1.- La cession à titre onéreux d’un bien immobilier est un fait générateur de plus-value immobilière, donnant ainsi lieu à une imposition à 19% pour l’impôt sur le revenu, et 17,2% pour les prélèvements sociaux.
Par cession à titre onéreux, il y a lieu d’entendre toutes les transmissions qui comportent une contrepartie en faveur du cédant.
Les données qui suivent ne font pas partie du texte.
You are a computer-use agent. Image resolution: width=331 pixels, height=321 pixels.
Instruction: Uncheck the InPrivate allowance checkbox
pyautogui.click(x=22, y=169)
Elles comprennent notamment, en dehors des ventes proprement dites, les échanges, les apports en société, les partages et les licitations1.
2.- En l’absence de contrepartie, il ne devrait donc pas y avoir de fait générateur d’imposition.
Si on s’attarde sur le partage, celui-ci est un acte juridique qui met fin à une indivision en répartissant les biens indivis entre les différents coïndivisaires2.
En principe, celui-ci donne lieu à une imposition dans certains cas.
La doctrine administrative3 précise à ce titre :
« Les partages constituent des cessions à titre onéreux imposables à hauteur des droits appartenant aux copartageants autres que l’attributaire et qui, du fait du partage, sont cédés par eux à ce dernier.
En d’autres termes, l’existence d’une plus-value imposable implique nécessairement qu’une soulte soit versée par le ou les attributaires aux autres copartageants ».